咲く花に~安江さんの思い出~
金沢に横安江町というところがある。私がいた頃は、アーケードになっていたが、江戸時代から続く古い商店街だ。真宗の盛んな土地柄、仏壇屋が軒を連ねていた。商店街をぬけた所に広壮な本願寺別院があるのだ。
その横安江町と関係があるかどうかは知らないが、安江さんの実家は仏壇の金箔加工を稼業としていた。そればかりか金箔技術、文化を集めた資料館も父上が作っておられた。「シリーズ授業」という番組で、安江さんと共にその資料館を撮影したことが、私にはある。

安江さんは、ジャーナリズムの世界では少ない私の大学の大先輩だ。
だが、安江さんと知り合うことになったのは、大江健三郎さんを通してだ。安江さんは、編集者として数々の名作をものしておられる。中でも、岩波新書『ヒロシマノート』は名高い。1963年の夏に開かれた原水爆禁止大会の模様をルポしてもらうため、安江さんは新進の作家大江健三郎を広島へ案内した。そこで、広島は大江さんの人生とジャストミートする。大江さんにとって広島との出会いは人生論的だけでなく、文学のうえでも重大な意味をもつことになる。この詳細はいずれ改めて書くことにしたい。
かねてから尊敬していた安江さんと数年間交わることができたが、残念なことに安江さんは1996年にクモ膜下出血で倒れ、その2年後63歳の若さで亡くなったのだ。
この安江さんが亡くなったとき3人が弔辞を読んだ。政治学者の坂本義和氏、大江健三郎氏、そして池明観氏だ。

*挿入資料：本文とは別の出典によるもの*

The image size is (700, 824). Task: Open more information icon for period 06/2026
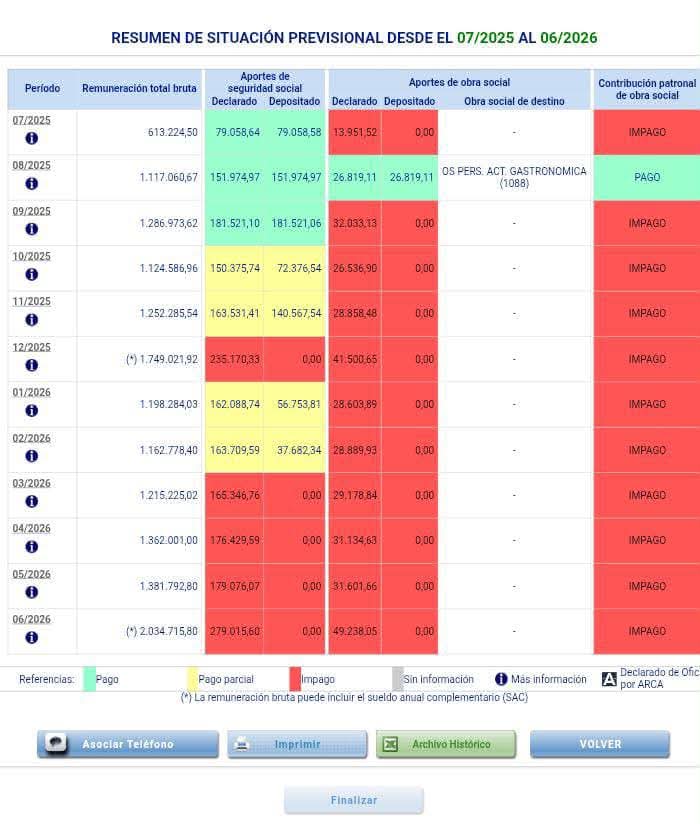click(x=32, y=637)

池先生と安江さんの中も深い。これまた傑作の誉れが高い『韓国からの通信』の筆者T・K生は池先生のことであり、編集者は安江さんだった。二人は韓国の民主化のため、文字通り命をかけて闘ったのだ。
日韓関係の長い歴史の中でも、これまでの40年は激動であった。幾多の困難が現れ、日本と韓国の間に危機と緊張がたびたびあった。そういうとき、安江さんは冷静に分析して未来に希望をつないできた。面白いことに、本人の口調は悲観的なのだが言っている内容はそうではなかった。

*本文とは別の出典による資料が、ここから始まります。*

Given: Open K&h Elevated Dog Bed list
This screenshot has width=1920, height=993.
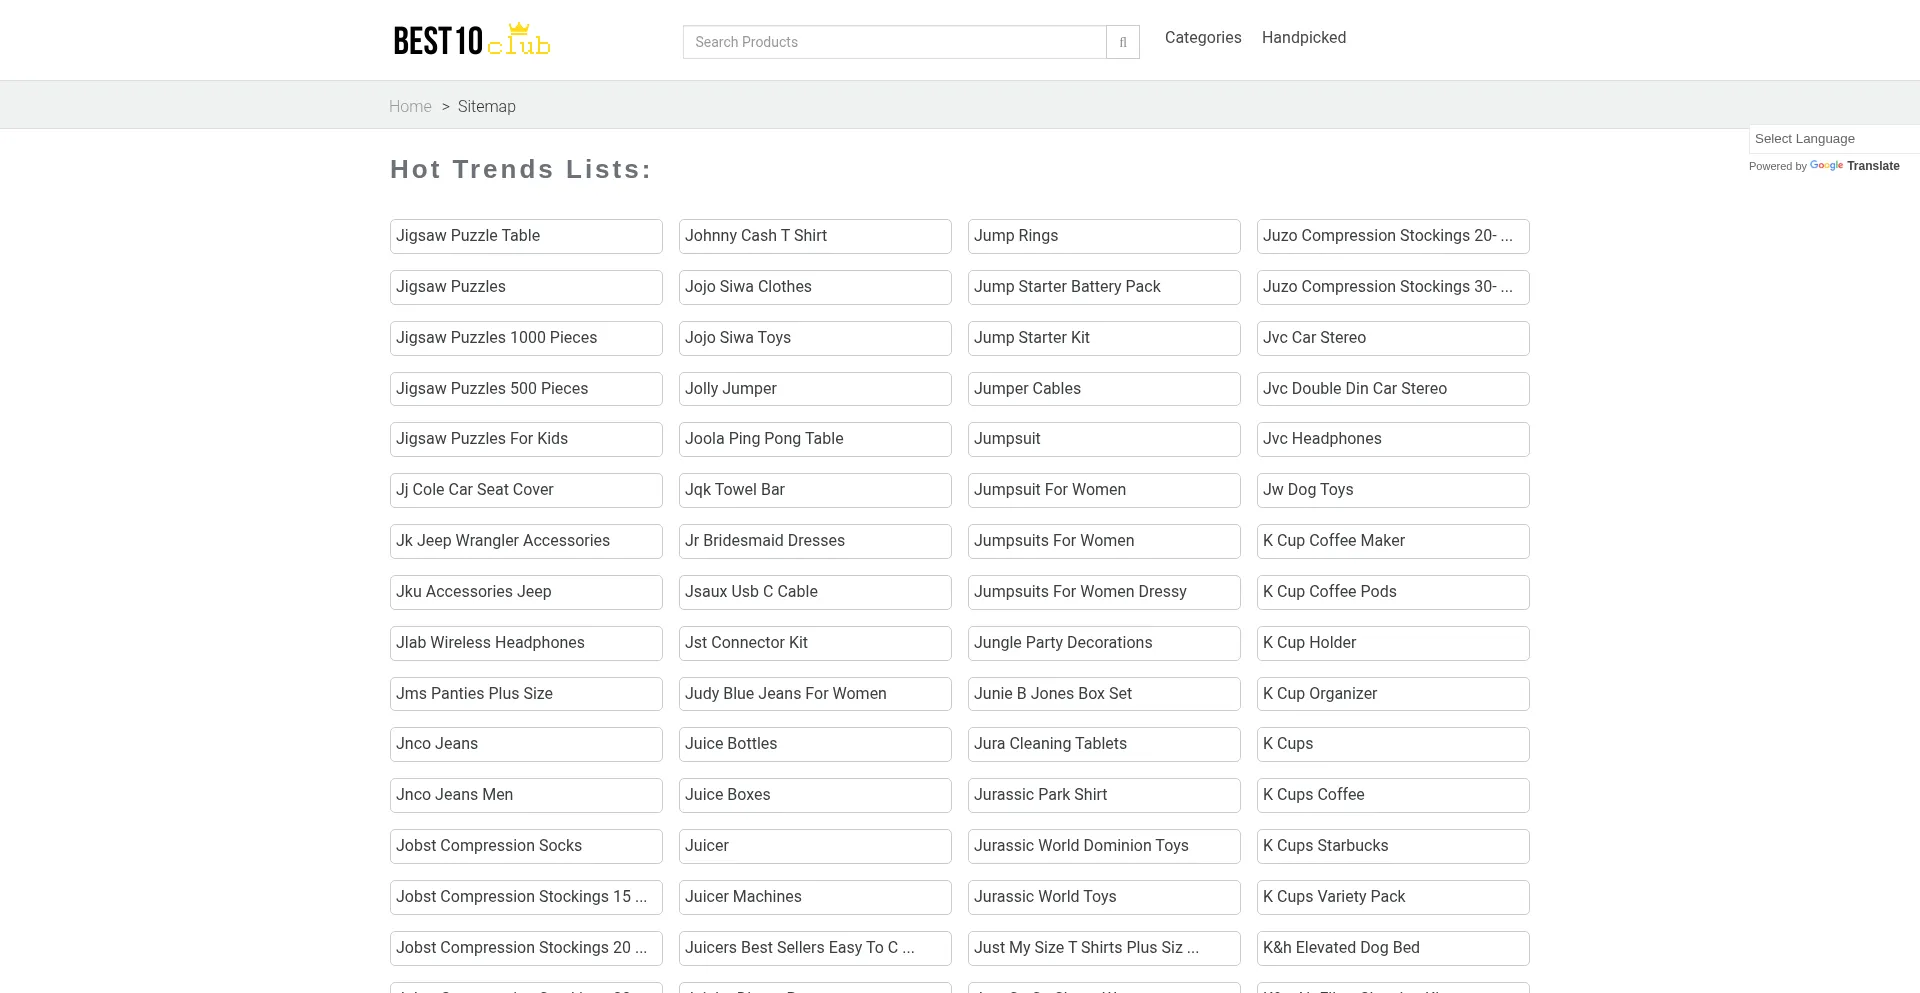Looking at the screenshot, I should (1392, 948).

安江さんは、文学は分からないがと言いながら、折に触れて句を作っていた。亡くなられたとき、私は追悼の短い映像を編集した。其の映像の巻末に、いかにも安江さんらしい「俳句」をインサートした。
咲く花に 姿正せと 小雪舞う
蛇足だが、北国金沢では桜咲く季節に時ならぬ雪が降ることがあるのだ。